I highly recommend that entire paper, by the way.
As for Nash, the fact that we can know there is a Nash Equilibrium has no implications as to whether we can actually calculate it. Hell, mapping Nash equilibrium for a simplified poker game is a PhD thesis in itself.
>This is backwards -- positive externalities should be subsidized, not taxed (negatively taxed). A Pigouvian official would pay the artist to create and display art in her yard.
Interesting. Who knew there could be subsidies without taxation?
>This is what I don't understand. Who, in a stateless regime, is doing the "focusing?"
I primarily meant our focus as economists. Humans have a tendency, however, to create complex systems for the definition and protection of property rights, and these systems function best polycentrically. Most economists are quick to decry even the shadow of a monopoly in industry, but the same critiques (and more) apply to states as monopolies over the production of certain services within given territories. Bruce Benson's book is great on the history of private law, if you've ever got some time to kill. For less of a time investment, David Friedman's case study of the Icelandic Commonwealth is fascinating.
>Is there some kind of dialectical approach where the need for state enforcement of property will wither away, because I am not sure that I could be convinced that a sudden imposition of anarchy would result in clear, focused property rights.
No dialectic, and no "new [ideology] man." I agree that a sudden "imposition" of anarchy would not result in much of anything positive in the short run. People tend to respond badly to sudden impositions in any context. There are many theories regarding this. My ideal transition, for example, would be entrepreneurial advances in technology that allow the market to outcompete the state in the provision of various services despite the state's monopoly by providing higher quality, leading to a gradual decline of state relevance.
> Furthermore, I am not sure that property rights alone are enough to ensure functioning markets, especially in regards to distributive justice (the second welfare theorem). Market outcomes may be "better" without the state, but is this necessarily so if individual utility is a function of income distribution and relative wealth? I think it's reasonable to suppose that an other-regarding individual may choose a less efficient, more equitable state outcome than a stateless, efficient outcome, if given a Rawlsian choice.
I don't think it's at all self-evident that the market outcomes will be less equal than under states. On the indexes of economic freedom (primarily Fraser for credibility, though Heritage's isn't bad even if it carries their name) economic freedom actually has a negative correlation to economic inequality. That said, envy is cultural, but also contextual. If there's no nation, people will tend to look toward more realistic economic regions in comparing incomes. I also hypothesize that the culture of a propertarian anarchist region would tend to discourage such envy (as Protestantism did in Western Europe for centuries, and as seen in Jewish culture).
> How can you have criminals without laws or laws without a state.
Ancap society is not one without laws, but rather laws are privately produced by agreement with others.
Imagine a private city, it established rules of conduct and (financial) penalties for breaking those rules.

_WRITTEN TASKS:_
[A] Set down everything in the exchange on anarchy and markets from "As for Nash, the" down to "subsidies without taxation?".
[B] In the exchange on anarchy and markets, what subject does the recommended case study by David Friedman cover?

_GIVEN RECORDS:_
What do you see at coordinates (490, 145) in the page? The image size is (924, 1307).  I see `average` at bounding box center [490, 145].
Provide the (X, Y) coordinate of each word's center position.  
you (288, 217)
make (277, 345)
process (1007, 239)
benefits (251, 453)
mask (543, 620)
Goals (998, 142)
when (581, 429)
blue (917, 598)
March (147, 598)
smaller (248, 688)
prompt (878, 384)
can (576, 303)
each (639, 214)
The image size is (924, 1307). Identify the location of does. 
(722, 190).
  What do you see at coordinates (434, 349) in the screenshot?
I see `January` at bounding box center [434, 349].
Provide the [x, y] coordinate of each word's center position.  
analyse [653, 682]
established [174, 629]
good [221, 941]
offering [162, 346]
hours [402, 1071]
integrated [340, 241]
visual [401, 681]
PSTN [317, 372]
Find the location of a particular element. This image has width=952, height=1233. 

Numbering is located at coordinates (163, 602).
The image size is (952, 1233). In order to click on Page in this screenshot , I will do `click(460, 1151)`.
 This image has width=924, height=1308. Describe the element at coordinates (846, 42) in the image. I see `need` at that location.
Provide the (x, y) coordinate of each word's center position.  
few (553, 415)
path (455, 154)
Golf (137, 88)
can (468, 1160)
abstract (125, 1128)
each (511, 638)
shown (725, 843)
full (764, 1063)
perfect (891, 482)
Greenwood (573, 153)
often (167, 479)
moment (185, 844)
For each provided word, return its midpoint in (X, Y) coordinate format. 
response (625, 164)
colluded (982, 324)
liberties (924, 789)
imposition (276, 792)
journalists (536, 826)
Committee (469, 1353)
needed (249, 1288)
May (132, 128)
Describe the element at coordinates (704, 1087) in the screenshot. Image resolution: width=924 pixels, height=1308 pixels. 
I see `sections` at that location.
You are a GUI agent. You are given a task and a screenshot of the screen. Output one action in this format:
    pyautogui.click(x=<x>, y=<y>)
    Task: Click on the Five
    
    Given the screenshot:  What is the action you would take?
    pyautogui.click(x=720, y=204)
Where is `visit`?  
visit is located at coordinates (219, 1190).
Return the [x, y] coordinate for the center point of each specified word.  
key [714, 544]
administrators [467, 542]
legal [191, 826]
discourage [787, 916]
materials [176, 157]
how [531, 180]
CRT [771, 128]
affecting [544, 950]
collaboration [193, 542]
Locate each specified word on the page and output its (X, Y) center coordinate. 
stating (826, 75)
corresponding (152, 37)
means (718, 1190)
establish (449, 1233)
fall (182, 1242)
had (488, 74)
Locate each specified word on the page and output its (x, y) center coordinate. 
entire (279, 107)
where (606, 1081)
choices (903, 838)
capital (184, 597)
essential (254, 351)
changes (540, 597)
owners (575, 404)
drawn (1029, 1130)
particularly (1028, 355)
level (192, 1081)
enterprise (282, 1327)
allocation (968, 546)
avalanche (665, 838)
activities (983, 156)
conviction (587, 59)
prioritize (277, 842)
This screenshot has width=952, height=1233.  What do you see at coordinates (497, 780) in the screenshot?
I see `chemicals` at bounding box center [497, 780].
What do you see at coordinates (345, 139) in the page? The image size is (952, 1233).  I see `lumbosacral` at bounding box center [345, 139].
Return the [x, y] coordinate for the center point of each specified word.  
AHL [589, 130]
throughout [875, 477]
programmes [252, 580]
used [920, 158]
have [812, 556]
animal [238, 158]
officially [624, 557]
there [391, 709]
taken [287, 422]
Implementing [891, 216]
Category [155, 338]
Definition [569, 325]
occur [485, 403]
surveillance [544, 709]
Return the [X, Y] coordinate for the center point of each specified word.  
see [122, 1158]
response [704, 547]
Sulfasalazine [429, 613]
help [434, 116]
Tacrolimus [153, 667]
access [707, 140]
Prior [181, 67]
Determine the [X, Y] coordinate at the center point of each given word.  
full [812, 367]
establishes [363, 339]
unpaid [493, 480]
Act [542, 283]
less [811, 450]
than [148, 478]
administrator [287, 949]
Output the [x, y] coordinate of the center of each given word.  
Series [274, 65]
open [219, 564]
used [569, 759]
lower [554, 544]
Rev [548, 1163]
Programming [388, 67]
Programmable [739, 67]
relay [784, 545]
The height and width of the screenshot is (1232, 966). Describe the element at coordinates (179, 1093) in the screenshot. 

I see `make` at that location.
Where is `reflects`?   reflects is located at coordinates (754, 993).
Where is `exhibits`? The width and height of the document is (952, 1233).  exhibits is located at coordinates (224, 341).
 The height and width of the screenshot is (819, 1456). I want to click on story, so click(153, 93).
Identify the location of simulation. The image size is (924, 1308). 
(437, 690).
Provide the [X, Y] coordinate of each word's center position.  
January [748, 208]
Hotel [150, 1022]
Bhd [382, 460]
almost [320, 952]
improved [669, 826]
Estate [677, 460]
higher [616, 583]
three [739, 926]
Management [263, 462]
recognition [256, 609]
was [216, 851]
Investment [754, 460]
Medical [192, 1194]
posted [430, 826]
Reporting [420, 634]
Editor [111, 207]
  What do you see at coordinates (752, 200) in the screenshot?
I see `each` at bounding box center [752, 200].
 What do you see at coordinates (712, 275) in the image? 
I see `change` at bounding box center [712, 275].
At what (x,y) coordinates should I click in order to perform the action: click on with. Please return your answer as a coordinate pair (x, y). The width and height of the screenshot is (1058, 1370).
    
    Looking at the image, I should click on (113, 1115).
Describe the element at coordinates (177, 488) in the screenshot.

_EXPECTED ANSWERS:_
[A]
As for Nash, the fact that we can know there is a Nash Equilibrium has no implications as to whether we can actually calculate it. Hell, mapping Nash equilibrium for a simplified poker game is a PhD thesis in itself.
>This is backwards -- positive externalities should be subsidized, not taxed (negatively taxed). A Pigouvian official would pay the artist to create and display art in her yard.
Interesting. Who knew there could be subsidies without taxation?

[B] The Icelandic Commonwealth.